VPN security: Hiding in plain sight, using network encryption

TJX isn't alone. Some very high-profile breaches of personal information -- including one involving the names of 80% of current active-duty military inside the U.S. government -- have prompted an executive mandate that encryption be used whenever personally identifiable information is in transit or at rest.

I often speak with network engineers on the topic of encryption of data in transit. Here, the first order of business is to describe the various types of encrypted transport VPNs and to suggest that they be considered in order of complexity. The two technologies that are most often used to encrypt information in transit are Secure Sockets Layer (SSL) and IPsec.

Four types of network encryption

1. Clientless SSL: Original use of SSL in which a host computer connects directly to a resource (Web server, mail server, directory, etc.) over an encrypted link.
2. Clientless SSL with a VPN appliance: This use of SSL is similar to the first for the host computer, but the work of encrypting traffic is done by the VPN appliance rather than the on-line resource (Web or mail server).
3. Host-to-network: In the two schemes above, the host connects directly to a resource over an encrypted channel. In this mode, the host runs client software (either an SSL or IPsec client) to connect to a VPN appliance and become part of the network that contains the resources the host is targeting.
   • SSL: Because of the simplicity of configuration, SSL has become the de facto choice for this type of VPN. Client software is often a small, Java-based program that users may not even notice.
   • IPsec: Until SSL became a popular method for creating host-to-network, IPsec clients were used. IPsec is still in use but can present users with a confusing number of options to configure.

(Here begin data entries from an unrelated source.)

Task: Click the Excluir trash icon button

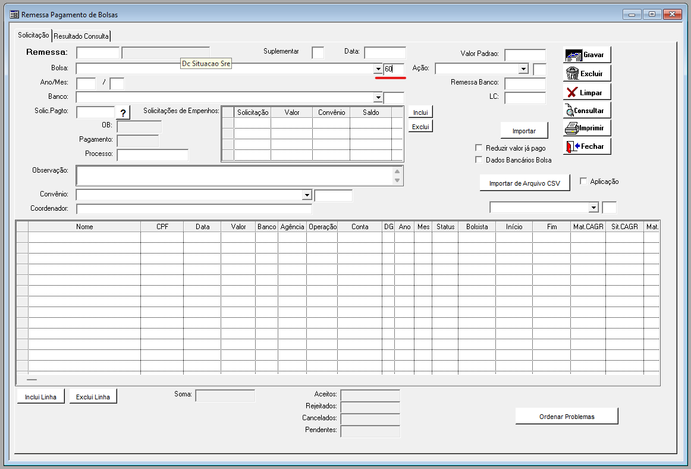Action: (x=587, y=74)
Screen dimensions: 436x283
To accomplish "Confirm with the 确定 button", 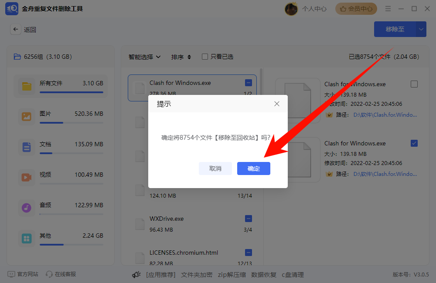I will click(x=254, y=168).
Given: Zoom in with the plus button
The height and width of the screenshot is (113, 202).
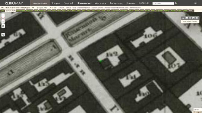Looking at the screenshot, I should coord(3,15).
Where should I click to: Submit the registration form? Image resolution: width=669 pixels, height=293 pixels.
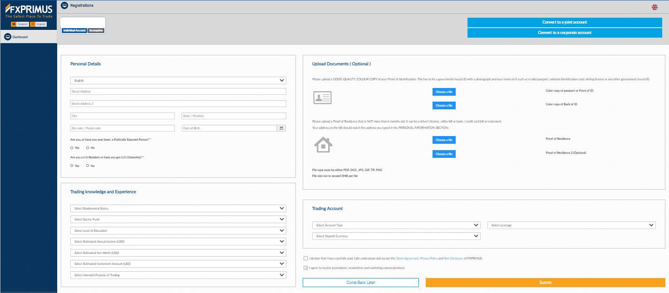[x=545, y=282]
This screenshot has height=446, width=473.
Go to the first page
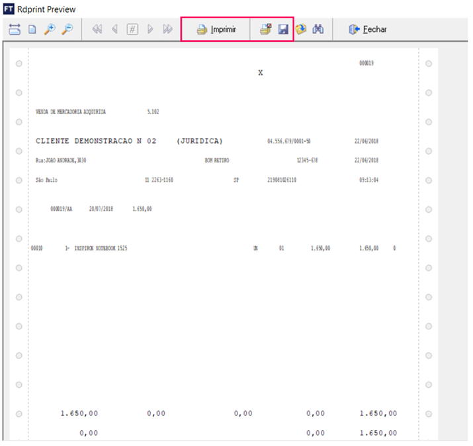(x=97, y=30)
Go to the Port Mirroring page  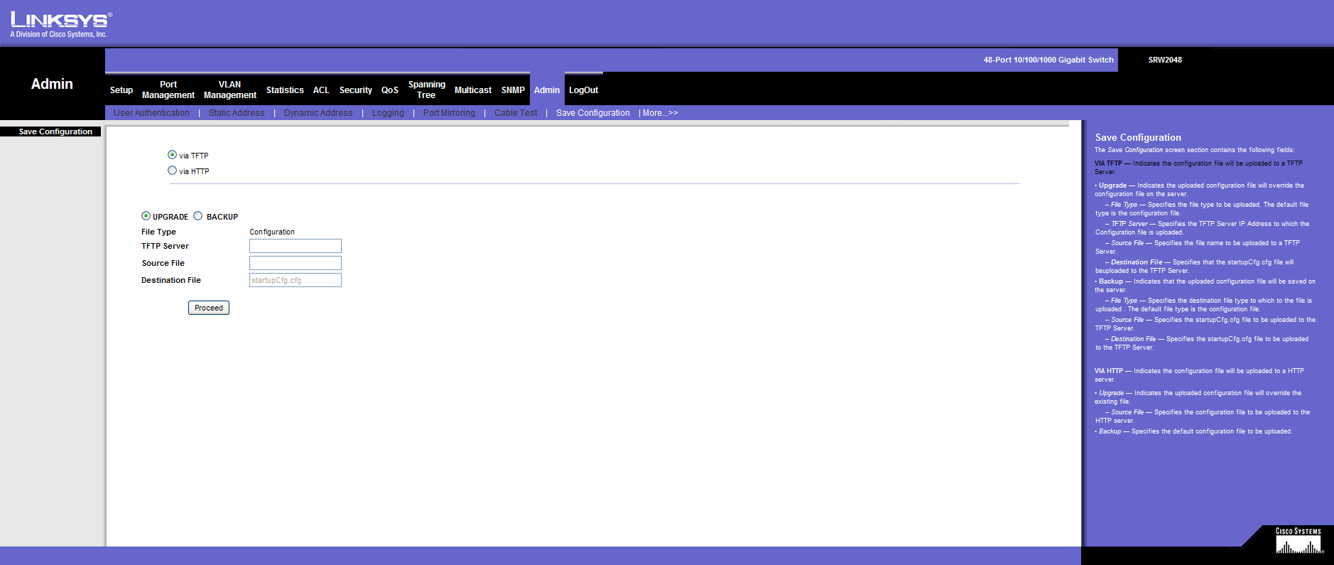pyautogui.click(x=449, y=113)
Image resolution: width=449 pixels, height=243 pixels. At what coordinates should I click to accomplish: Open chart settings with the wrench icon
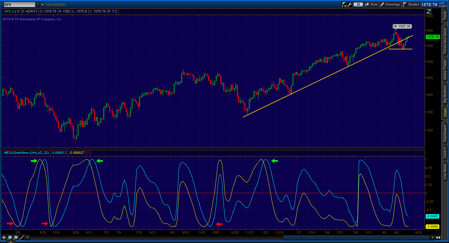tap(350, 4)
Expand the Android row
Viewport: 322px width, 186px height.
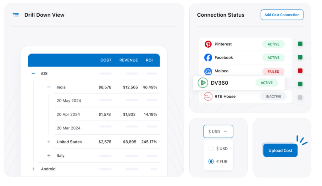pyautogui.click(x=33, y=169)
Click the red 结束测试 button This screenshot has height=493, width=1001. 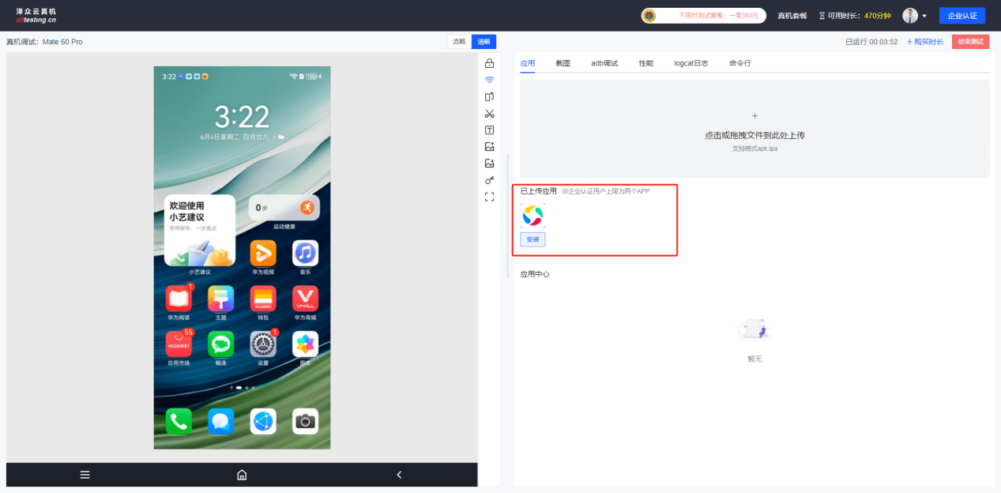pyautogui.click(x=970, y=42)
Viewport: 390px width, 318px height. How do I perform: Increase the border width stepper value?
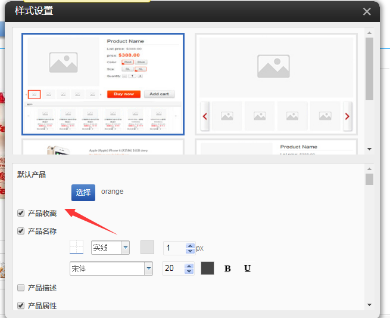point(190,245)
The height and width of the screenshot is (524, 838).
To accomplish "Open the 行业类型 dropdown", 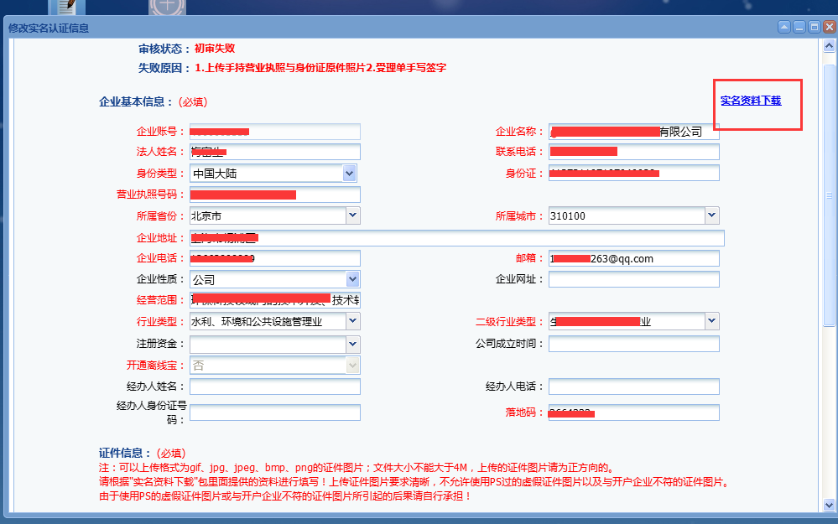I will 352,322.
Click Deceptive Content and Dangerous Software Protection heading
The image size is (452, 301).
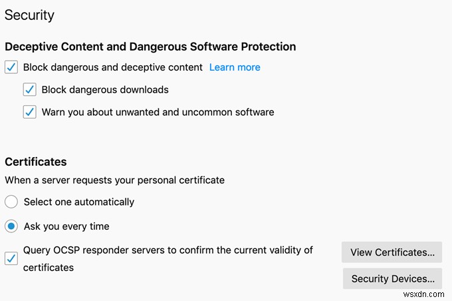[x=150, y=47]
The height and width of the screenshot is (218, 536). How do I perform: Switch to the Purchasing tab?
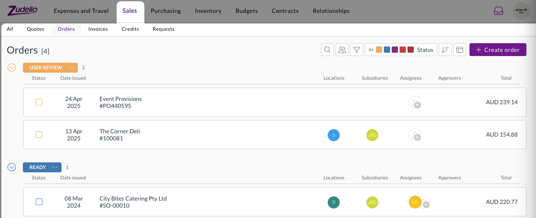(x=165, y=11)
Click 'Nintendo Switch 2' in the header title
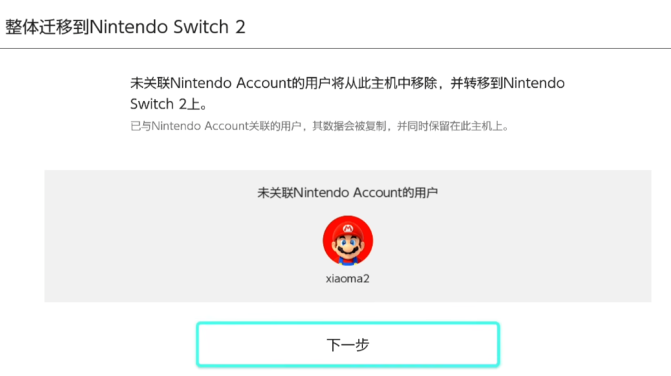Viewport: 671px width, 376px height. [167, 27]
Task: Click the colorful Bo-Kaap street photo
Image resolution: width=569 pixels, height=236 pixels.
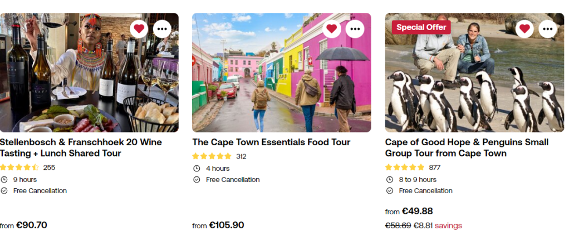Action: tap(281, 78)
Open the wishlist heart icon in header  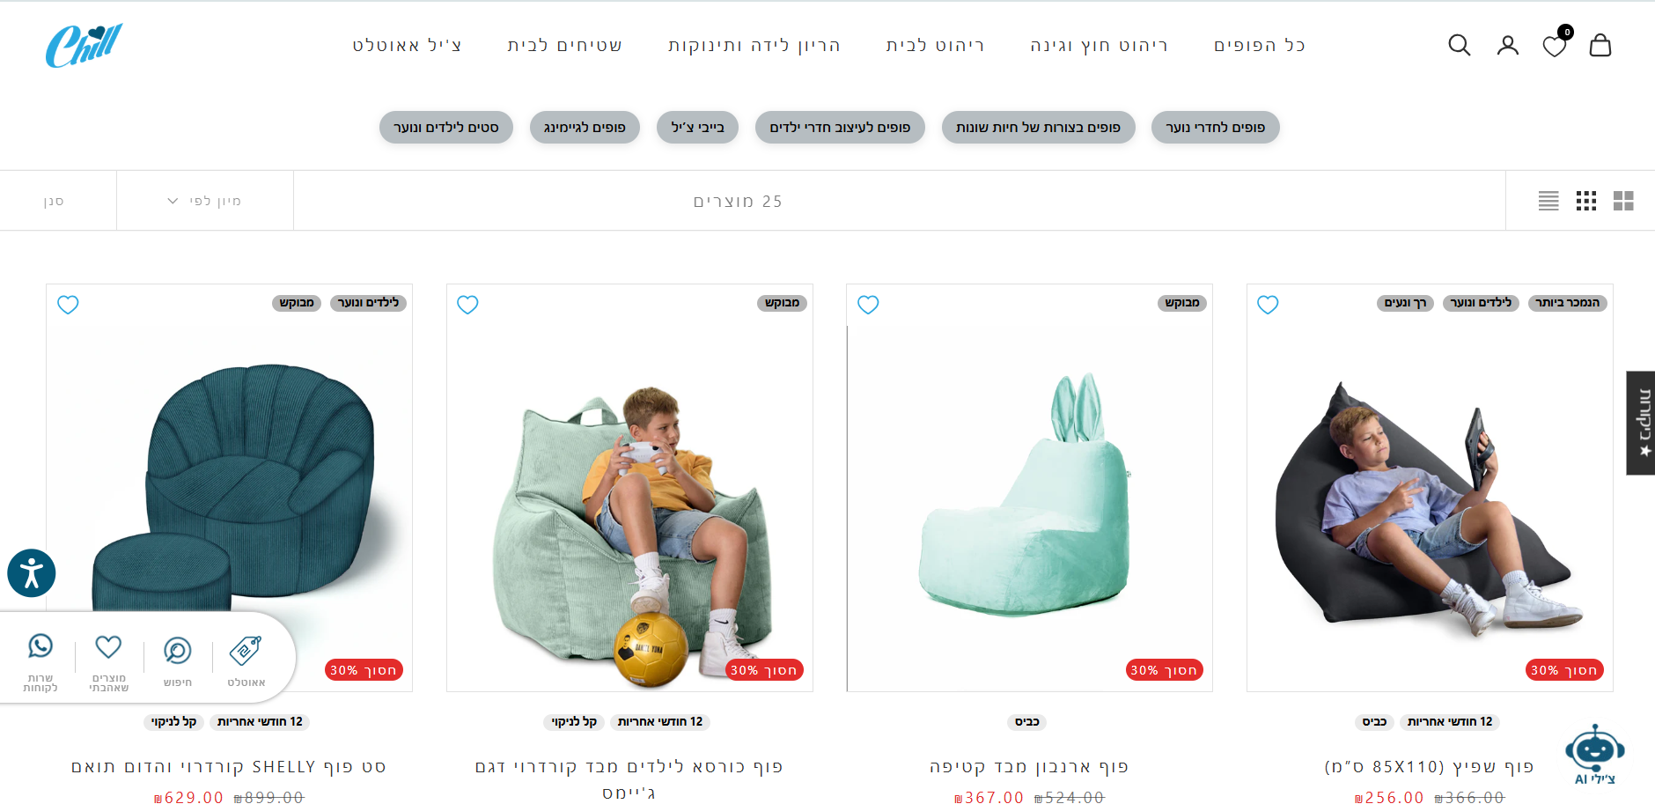click(x=1555, y=46)

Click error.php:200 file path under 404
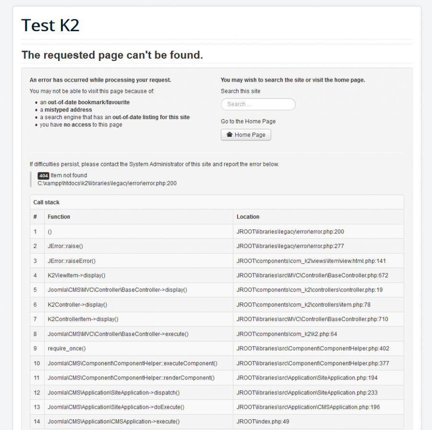pos(107,184)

4. Network-to-network: This type of encrypted tunnel VPN can be created in any number of ways, but the technology put to use is almost always IPsec.

In the case of a network-to-network VPN, we're talking about encryption from one network device to the next. Because of what we expect today's network equipment to do, some other gotchas might come up in the discussion:

• Interaction with other technologies: Wide Area Networks (WANs) often use Quality of Service (QoS), Deep Packet Inspection (DPI) or WAN acceleration, and if it isn't deployed with these services in mind, encryption can render these services useless. Network Address Translation (NAT) is another hurdle to overcome because it can interfere with the ability to set up an encrypted connection in the first place.
• Overlay network: Encrypted tunnel VPNs work by creating an overlay of encrypted links on an existing network. The encrypted links exist between two specific interfaces in the network. At the origin, if the network traffic to be encrypted is somehow rerouted or delivered to a different interface, it won't be encrypted. If the traffic is rerouted after encryption and ends up on an interface other than the intended one, it can't be decoded and will be discarded.
• DNS, IP addressing and routing all require special attention in a secure VPN. Some secure VPN technologies work quite well with private address space, others work even though the endpoints in the network are dynamically addressed. In some cases, the enterprise prefers to route all Internet traffic to a central location; in other cases, split tunneling is used and the branch locations have separate Internet gateways.
• Bandwidth: Network engineers are constantly juggling bandwidth to give their users the best possible experience, but in the case of a secure VPN, they have to consider encryption bandwidth, or the ability to encrypt and decrypt large streams of data.

Whatever the motivation, the time is right to explore the technology. Encryption technology is less expensive and more available (the technology is embedded in firewalls, routers and WAN accelerators) than it has ever been. But for most network engineers and architects, the technology requires a different way of thinking: Choose among technologies by considering them in order of complexity; try to minimize the burden on the network and on network users; and so on. By keeping to a few basic principles, you can ensure that encryption will become a very useful -- even vital -- tool for securing your network.

About the author:
Jeff Young is a senior analyst at Burton Group; his emphasis is on network architecture, Internet networks and backbones, and telecommunication service providers. He has 20 years of experience working in IT and the telecommunications industry. Young is a frequent speaker at industry conferences and panels.